Per questo motivo, si legge ancora nell’ordinanza, si può affermare che non si ha sciopero se non in presenza di un’astensione dal lavoro decisa ed attuata collettivamente per la tutela di interessi collettivi -anche di natura non salariale ed anche di carattere politico generale, purché incidenti sui rapporti di lavoro.
La Corte di legittimità rammenta inoltre come una recente sentenza (Cass. n. 24653/2015) abbia ribadito che sussiste l’interesse del datore di lavoro ad agire per l’accertamento negativo della legittimità dell’astensione dal lavoro, proclamata dai rappresentanti sindacali, ove ne sia incerta la qualificabilità come sciopero nella sua accezione di astensione collettiva per finalità di carattere collettivo.
Si evince dunque che gli elementi che qualificano l’astensione dal lavoro come sciopero legittimo sono costituiti dalla natura dell’interesse collettivo da tutelare.
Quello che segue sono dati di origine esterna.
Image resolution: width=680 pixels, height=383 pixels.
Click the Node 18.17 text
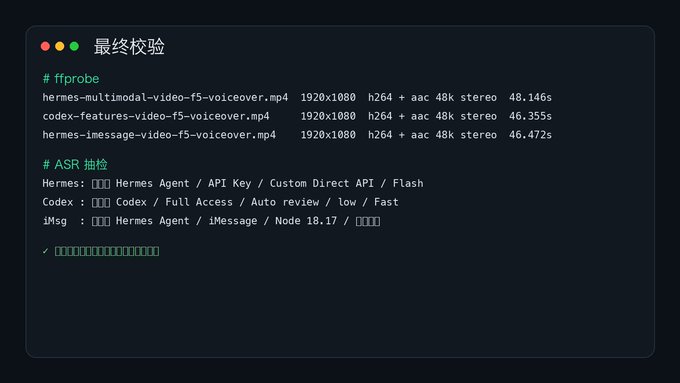(x=306, y=221)
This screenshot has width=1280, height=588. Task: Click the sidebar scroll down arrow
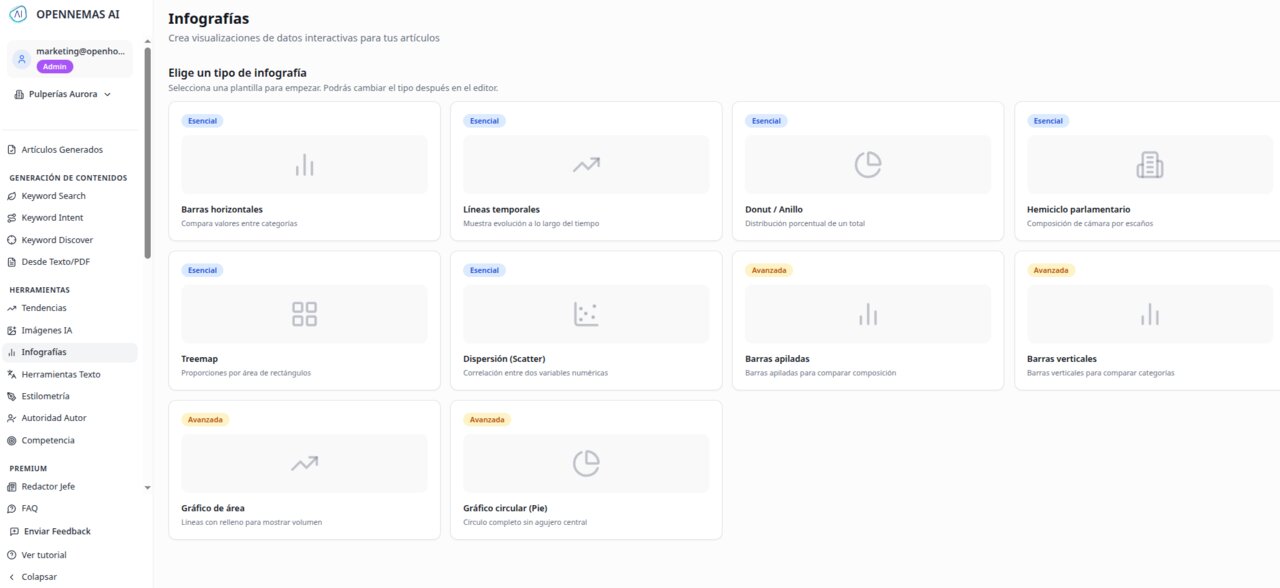point(148,488)
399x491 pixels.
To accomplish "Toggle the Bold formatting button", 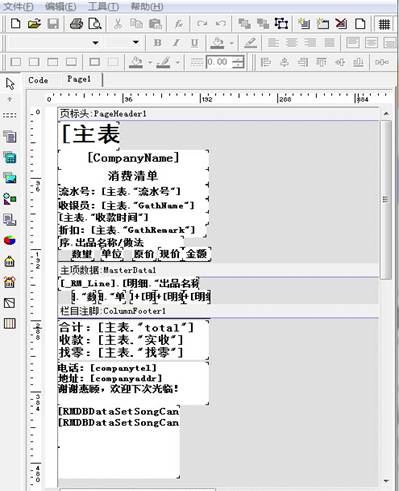I will pyautogui.click(x=157, y=43).
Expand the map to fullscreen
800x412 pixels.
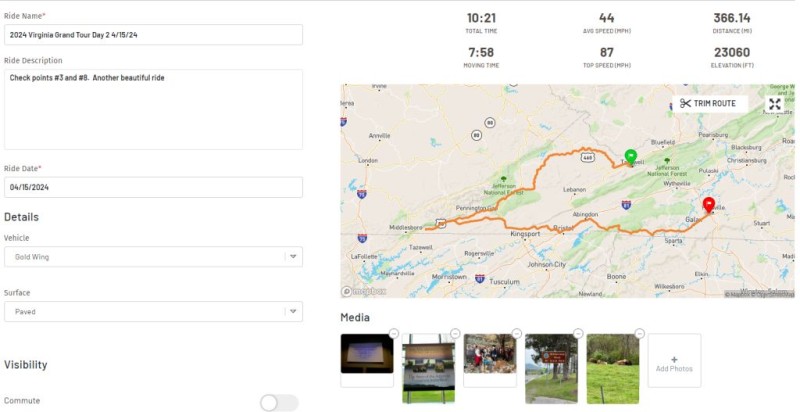775,103
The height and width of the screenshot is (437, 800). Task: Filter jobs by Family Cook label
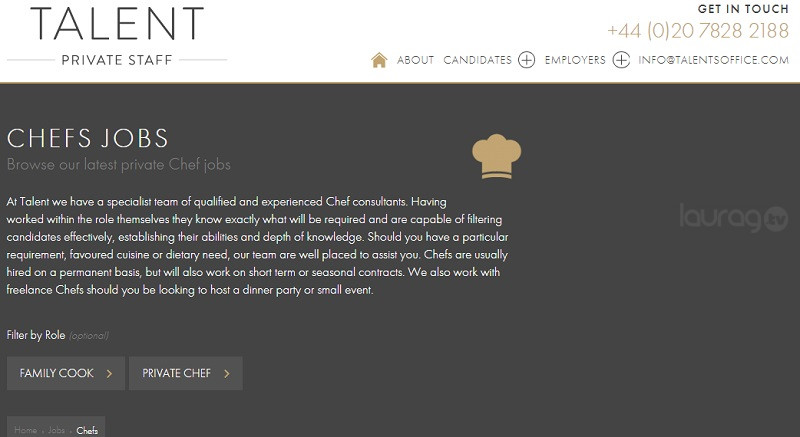(57, 374)
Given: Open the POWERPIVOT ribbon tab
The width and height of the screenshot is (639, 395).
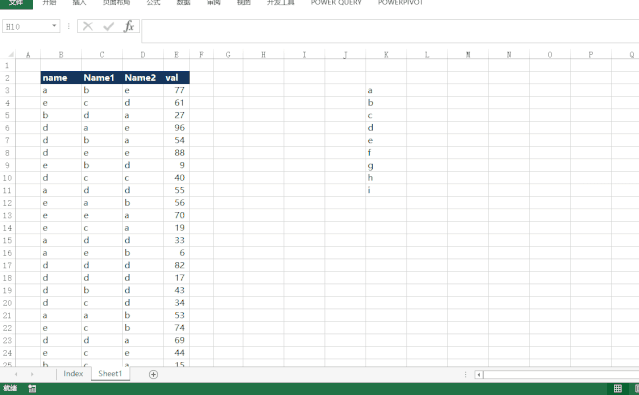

E, pertanto, dalla decisione concordata e preventiva circa l’adozione del comportamento di astensione dal lavoro.
La diffusività dell’interesse
Questo ultimo elemento (deliberazione collettivamente assunta) risulta funzionale a dar conto proprio della diffusività dell’interesse, sebbene relazionato solamente a un gruppo di lavoratori addetti ad una singola funzione, e della natura collettiva dell’azione dimostrativa.
In caso contrario, dove la scelta dell’astensione dal lavoro e le modalità di esecuzione dello sciopero siano lasciate totalmente ai singoli interessati, senza una loro predeterminazione, il datore di lavoro potrebbe essere esposto alla seria impossibilità di prevenire eventuali rischi per la salute di tutti i lavoratori ovvero rischi sulla produttività aziendale.
Per la Corte di Cassazione è coerente con i principi sopra riassunti ciò che è stato fatto dal giudice d’appello, le cui valutazioni hanno tenuto conto del concreto atteggiarsi delle modalità decisorie dell’astensione in questione, solo successivamente comunicata dai lavoratori ai rappresentanti sindacali e pertanto priva della valenza effettivamente collettiva nel senso sopra indicato.
Sulla base di questo, le censure devono dunque essere rigettate.